Aesthetically this photograph is very plain, yet it does acheive the purpose of documenting the benevolent interaction of FSA agents with poor farmers. It is a good "document"type of photograph, for it is evidence that (at least) communication between the FSA and the poor is on a personal level.

I have included the two photographs to the right to show another example of the photographer posing the subjects. These appear to be unposed images. However, that is not the case.

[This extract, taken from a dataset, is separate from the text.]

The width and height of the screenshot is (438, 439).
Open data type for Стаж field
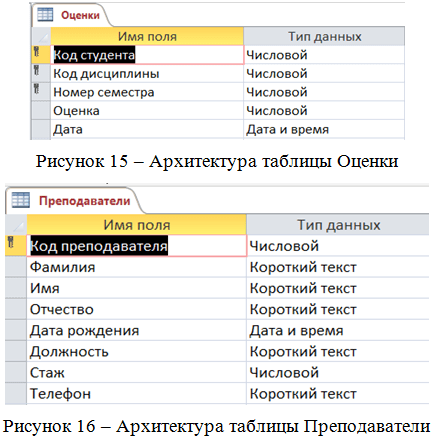pyautogui.click(x=338, y=373)

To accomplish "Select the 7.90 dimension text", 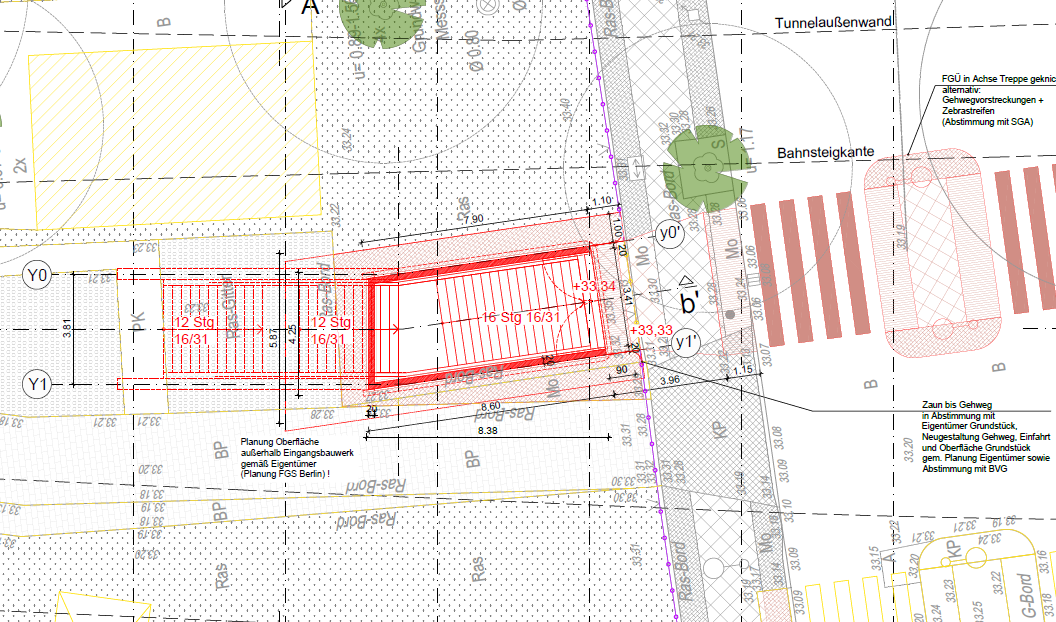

Rothstein is trying to show his subjects struggling against the harsh winds and dust, that has ruined the plains of the midwest, and therefore has asked them to lean forward. In the middle image, though, the concept of struggling through the wind and dust, but moving away from the shelter(the house), does not make sense. Thus, he realized that posing his subjects in front of a shack--that cannot even serve as a shelter, for the door has been blocked by accumulating dust--including two young children to increase the sympathetic response from the viewer, would make a much more powerful image. It does.

Rothstein said:
	The repetition of a scene before a different background
	with some changes of movement will sometimes result in a more
	effective picture.

So, here again, we see the editing, and creative process of the photographer evident in the photograph. "Fleeing a Dust Storm"(at right), was another hallmark image of the FSA. People believed it. However, we see that Rothstein staged it, and even admitting to staging it. This image was not so much a "future-oriented" one; it was more of an "exageration of sufferring"--completely manipulated by Rothstein to appear as such.